Ian Gibson, qué duda cabe, es el máximo rastreador de Lorca, el Super Detective, pero otro perdiguero (como él siempre ha reconocido) se le adelantó en la búsqueda. Era un escritor catalán, exiliado republicano, llamado Agustín Penón, que acabó adoptando la nacionalidad americana. William Layton, el gran maestro de actores, fue su mejor amigo. He leído que le conoció durante la Segunda Guerra, cuando Layton combatía en el cuerpo de marines. Penón fue el primero en hablarle a Layton de la figura de Lorca y de la Barraca. En 1955, Penón y Layton viajan a España. Penón consigue lo que parecía imposible: localizar, en plenísimo franquismo, al falangista Ruiz Alonso y hacerle reconocer su culpabilidad en la denuncia, detención y asesinato del poeta. En 1967, el joven Gibson llega a Granada y se presenta en el Instituto Balmes, donde todavía trabaja Ruiz Alonso.

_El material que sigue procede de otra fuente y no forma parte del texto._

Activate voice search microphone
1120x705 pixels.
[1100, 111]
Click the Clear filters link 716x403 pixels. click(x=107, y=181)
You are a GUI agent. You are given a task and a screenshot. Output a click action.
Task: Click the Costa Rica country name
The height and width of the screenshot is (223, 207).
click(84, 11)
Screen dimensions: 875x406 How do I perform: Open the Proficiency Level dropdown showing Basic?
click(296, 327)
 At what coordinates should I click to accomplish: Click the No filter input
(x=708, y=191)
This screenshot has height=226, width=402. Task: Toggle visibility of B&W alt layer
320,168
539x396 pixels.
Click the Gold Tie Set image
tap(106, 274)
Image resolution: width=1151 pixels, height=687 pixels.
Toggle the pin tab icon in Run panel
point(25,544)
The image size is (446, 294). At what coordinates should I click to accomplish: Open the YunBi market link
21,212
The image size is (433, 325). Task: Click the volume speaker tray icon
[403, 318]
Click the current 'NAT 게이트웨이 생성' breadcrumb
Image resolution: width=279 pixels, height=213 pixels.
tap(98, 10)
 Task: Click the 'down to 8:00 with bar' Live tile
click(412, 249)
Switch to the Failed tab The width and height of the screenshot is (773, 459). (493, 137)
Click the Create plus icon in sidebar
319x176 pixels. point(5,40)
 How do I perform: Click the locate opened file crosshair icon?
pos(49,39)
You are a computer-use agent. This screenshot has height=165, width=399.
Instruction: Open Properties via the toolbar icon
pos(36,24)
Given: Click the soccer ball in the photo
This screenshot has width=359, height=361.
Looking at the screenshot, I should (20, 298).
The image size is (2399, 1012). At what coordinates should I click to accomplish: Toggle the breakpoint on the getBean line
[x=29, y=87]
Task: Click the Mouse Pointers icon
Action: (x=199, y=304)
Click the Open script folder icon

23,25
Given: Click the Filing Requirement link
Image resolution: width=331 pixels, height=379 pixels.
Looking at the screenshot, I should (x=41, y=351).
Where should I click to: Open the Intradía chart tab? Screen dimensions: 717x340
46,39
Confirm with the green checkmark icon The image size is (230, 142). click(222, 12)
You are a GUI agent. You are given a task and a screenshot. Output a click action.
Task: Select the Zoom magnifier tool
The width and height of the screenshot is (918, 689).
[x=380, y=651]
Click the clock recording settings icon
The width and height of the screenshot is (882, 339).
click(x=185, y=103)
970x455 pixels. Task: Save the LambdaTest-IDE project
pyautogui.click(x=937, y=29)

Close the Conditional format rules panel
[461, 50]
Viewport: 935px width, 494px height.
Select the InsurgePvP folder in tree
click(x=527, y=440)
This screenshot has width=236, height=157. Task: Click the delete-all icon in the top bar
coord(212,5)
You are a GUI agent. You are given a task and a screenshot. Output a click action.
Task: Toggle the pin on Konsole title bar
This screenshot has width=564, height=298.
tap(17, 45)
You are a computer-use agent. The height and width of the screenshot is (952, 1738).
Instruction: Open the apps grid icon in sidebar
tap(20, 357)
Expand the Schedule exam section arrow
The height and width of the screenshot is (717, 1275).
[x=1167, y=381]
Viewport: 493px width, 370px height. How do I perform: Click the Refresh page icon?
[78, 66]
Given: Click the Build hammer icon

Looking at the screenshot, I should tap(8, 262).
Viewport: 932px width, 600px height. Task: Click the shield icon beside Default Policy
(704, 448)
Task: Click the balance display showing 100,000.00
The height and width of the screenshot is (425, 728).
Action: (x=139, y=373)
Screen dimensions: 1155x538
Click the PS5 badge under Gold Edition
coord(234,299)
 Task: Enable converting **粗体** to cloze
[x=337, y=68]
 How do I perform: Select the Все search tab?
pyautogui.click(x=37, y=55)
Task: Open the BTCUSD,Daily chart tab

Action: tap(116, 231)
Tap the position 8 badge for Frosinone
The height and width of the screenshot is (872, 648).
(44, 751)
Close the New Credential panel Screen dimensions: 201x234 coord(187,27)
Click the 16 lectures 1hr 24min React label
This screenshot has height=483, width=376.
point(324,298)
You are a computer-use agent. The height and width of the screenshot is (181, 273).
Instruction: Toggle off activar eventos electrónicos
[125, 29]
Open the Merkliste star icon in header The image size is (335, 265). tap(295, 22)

Le interroga, sin ambages, acerca de su participación en el crimen, y se topa por vez primera con la huella de su antecesor. "Es usted la segunda persona", replica Ruiz Alonso, "que se atreve a preguntarme por eso. El primero fue un mariquita americano". Agustín Penón ya había abandonado España y vivía en Costa Rica, donde murió en 1976. Es el mismo año, otra curiosa coincidencia de fechas, en que Ruiz Alonso marchó a Estados Unidos para instalarse en Las Vegas. Poco antes de su muerte, Penón envió a William Layton una maleta con todo el material de su investigación para que la llevase a Granada, a modo de homenaje póstumo. Material que, en 1990, editó Gibson bajo el título de Agustín Penón: diario de una búsqueda lorquiana (1955-1956). He añadido esta coda a la experiencia visionaria de Lorca porque cierra un círculo casi cabalístico: resuena una gran ironía última en el hecho de que los dos primeros "vengadores" del poeta fueran, justamente, un homosexual y un hombre de teatro.